With pictures left out, extract every line between the start of the records below and the line holding "Task: Click the '1 review' text", inclusive.

:::

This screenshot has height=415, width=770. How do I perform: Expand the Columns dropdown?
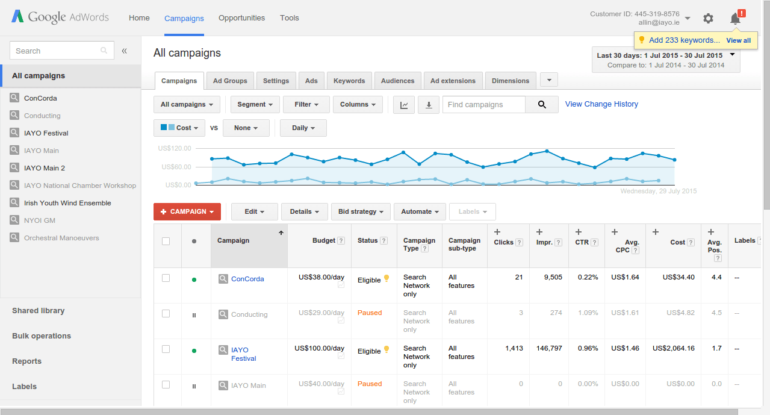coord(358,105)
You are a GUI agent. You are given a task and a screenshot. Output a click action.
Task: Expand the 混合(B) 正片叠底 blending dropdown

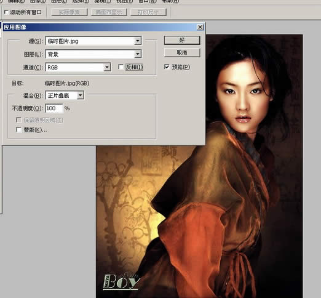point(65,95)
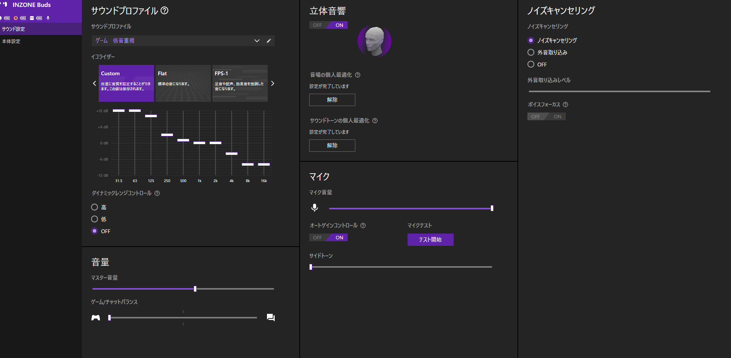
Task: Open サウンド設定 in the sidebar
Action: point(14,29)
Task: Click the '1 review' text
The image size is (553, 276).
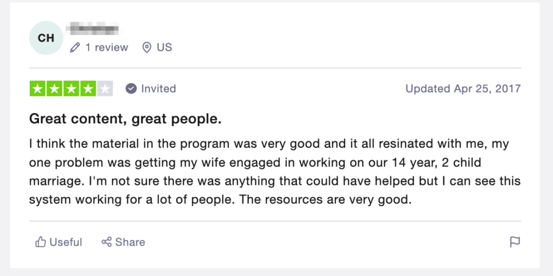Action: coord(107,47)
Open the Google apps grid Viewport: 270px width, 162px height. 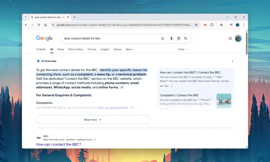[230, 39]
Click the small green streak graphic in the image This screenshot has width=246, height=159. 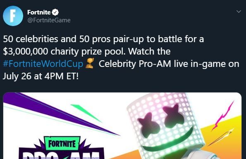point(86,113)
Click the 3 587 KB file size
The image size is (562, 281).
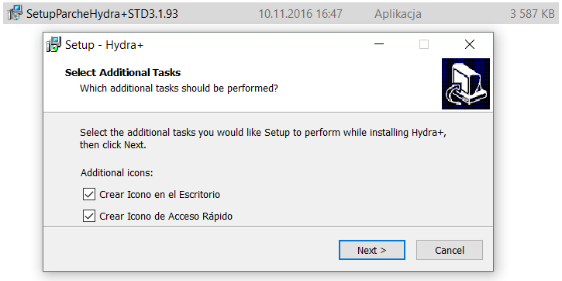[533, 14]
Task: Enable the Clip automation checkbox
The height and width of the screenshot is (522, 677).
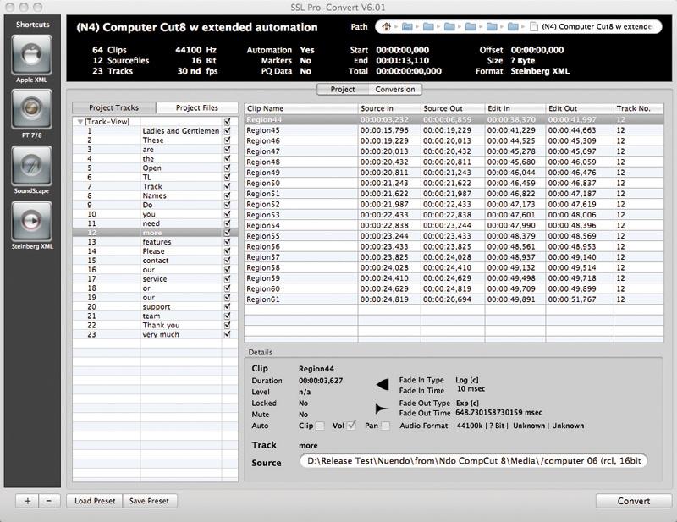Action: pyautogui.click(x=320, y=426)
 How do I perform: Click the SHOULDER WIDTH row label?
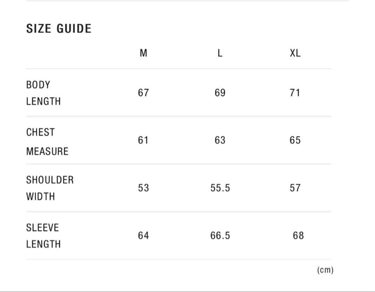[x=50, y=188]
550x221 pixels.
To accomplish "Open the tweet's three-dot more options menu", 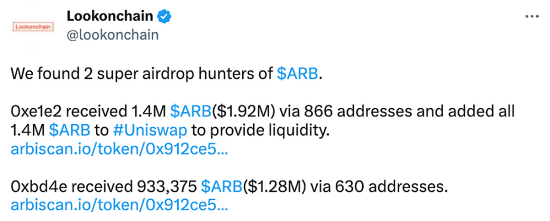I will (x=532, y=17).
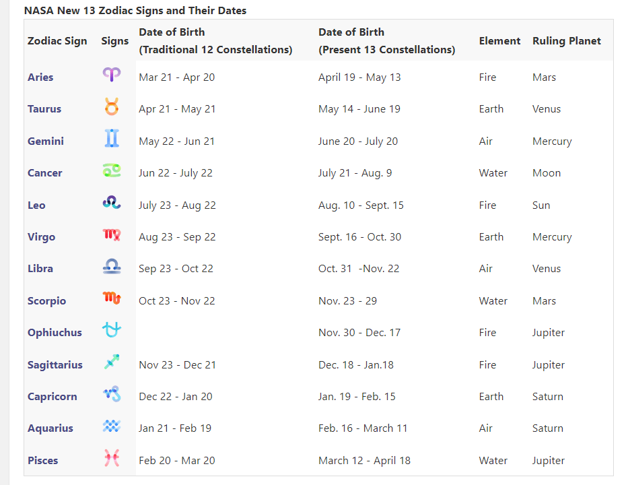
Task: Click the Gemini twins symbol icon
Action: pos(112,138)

:::

[Task output]:
This screenshot has height=415, width=770. How do I perform: Expand the Columns dropdown?
coord(358,105)
You are a GUI agent. You are given a task and a screenshot. Output a click action.
Task: Expand the 混合(B) 正片叠底 blending dropdown

point(65,95)
Task: Open サウンド設定 in the sidebar
Action: point(14,29)
Task: Click the '1 review' text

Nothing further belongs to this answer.